Trump s’è presentato come “un vincitore” in un’America “che non vince più” e che anzi perde contro la Cina, il Giappone, il Messico, il resto del Mondo. Vestito con i colori della bandiera, l’abito blu, la camicia bianca e la cravatta rossa, l’aspirante presidente, una sorta di buffone in servizio permanente effettivo, ha fatto un discorso surreale ed ha attaccato l’amministrazione Obama su tutta la linea, ma anche i repubblicani che “fanno solo retorica e non parlano dei problemi reali dell’America”.

“Sono ufficialmente in corsa per la presidenza degli Stati Uniti e renderò il nostro Paese di nuovo grande”, ha detto Trump, definendo gli attuali leader americani degli “inetti”. Per lui, gli Usa “sono in guai seri”, perché non vincono più: “Quando è stata l’ultima volta che abbiamo battuto la Cina in un accordo commerciale?
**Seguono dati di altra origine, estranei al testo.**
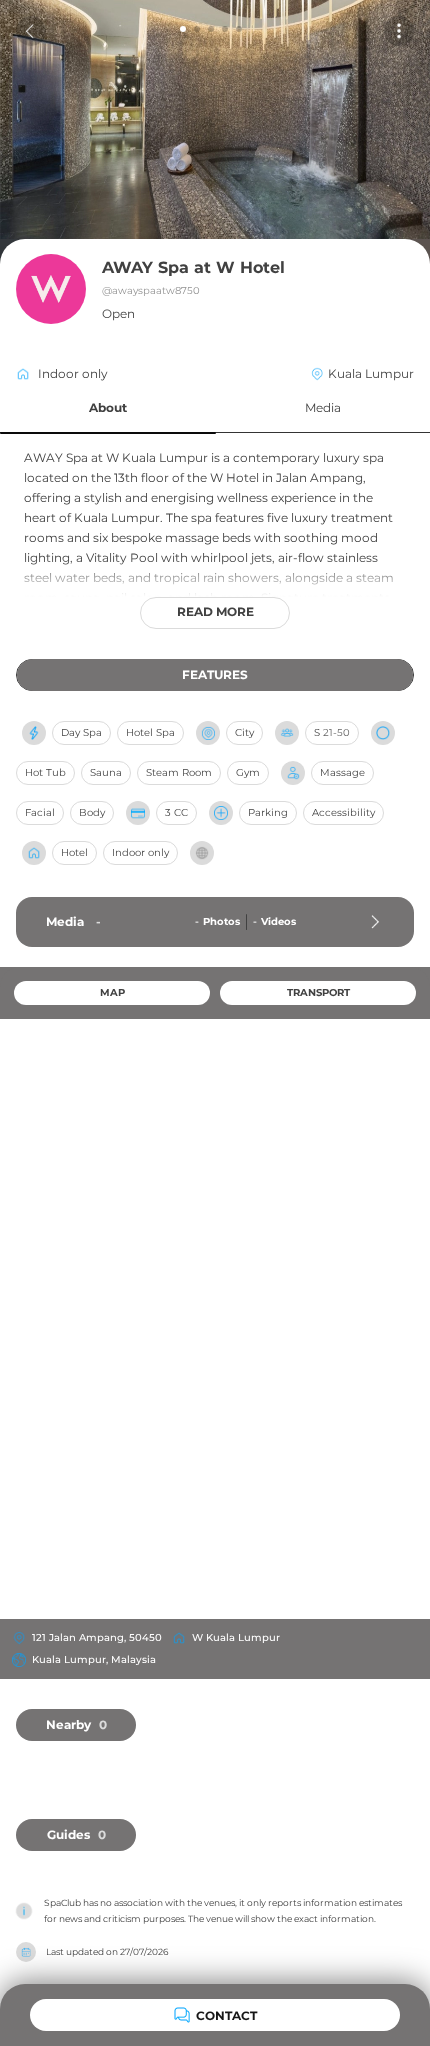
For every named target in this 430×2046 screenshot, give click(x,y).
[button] (108, 408)
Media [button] (323, 407)
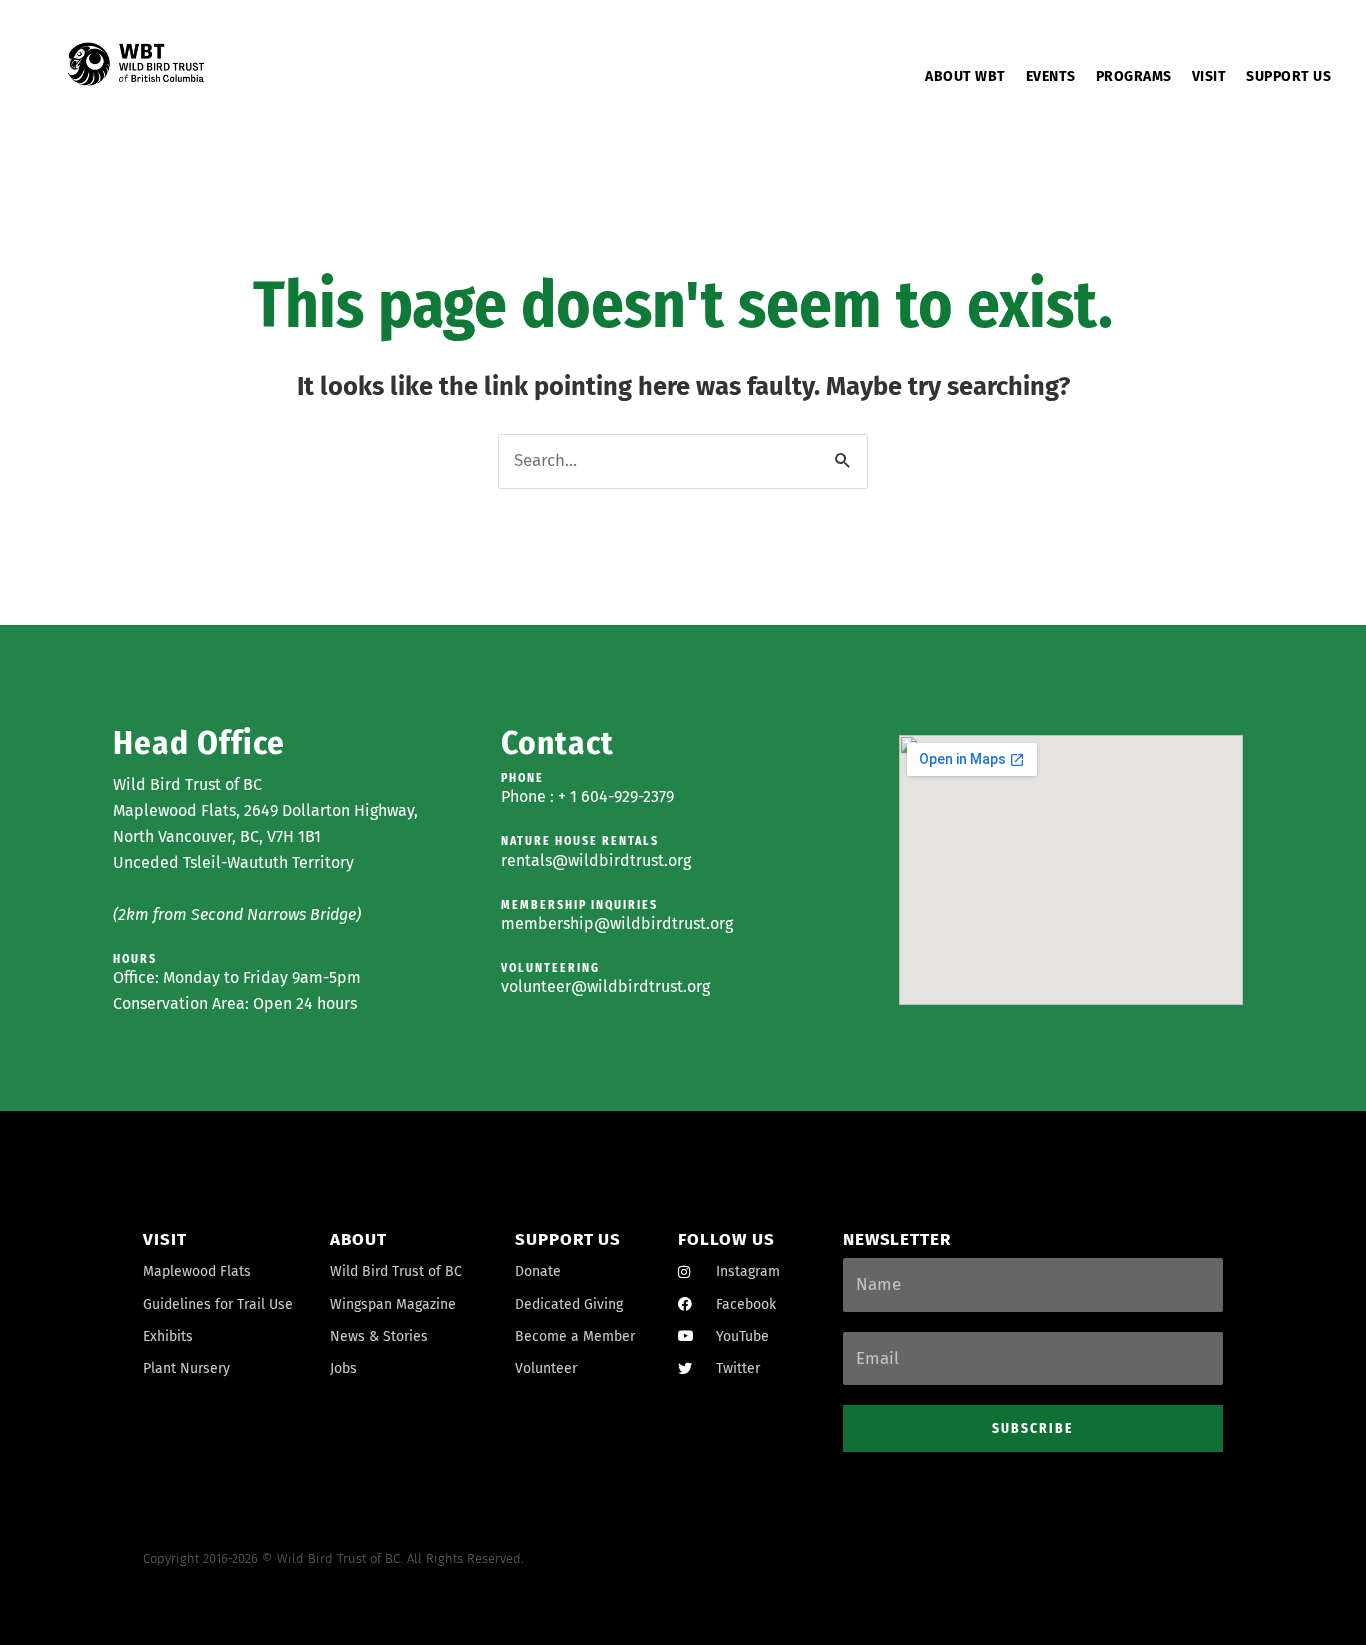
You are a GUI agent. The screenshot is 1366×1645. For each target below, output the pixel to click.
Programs (1134, 76)
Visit (1209, 76)
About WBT (965, 76)
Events (1051, 76)
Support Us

Io vinco contro la Cina tutti i giorni!”.

Per il miliardario, i suoi rivali “non sarebbero mai in grado di rendere l’America di nuovo grande” perché “sono controllati dai lobbisti, dai finanziatori, da interessi particolari”, mentre “il nostro Paese ha bisogno di un leader che abbia scritto The Art of the Deal” (il suo libro, ndr) e che possa ricreare in America posti di lavoro”.

Alla frontiera con il Messico, Trump vuole “costruire un grande muro”, perché “i messicani non sono nostri amici”. Se “l’America è come un Paese del terzo mondo”, è perché i leader americani “sono stupidi”. Lui, a 69 anni, è l’unico uomo in grado restaurare il “sogno” – pare quasi di sentire Briatore via Crozza -, così com’è stato in grado di accumulare ricchezza.

Donald Trump, un magnate alla Casa Bianca?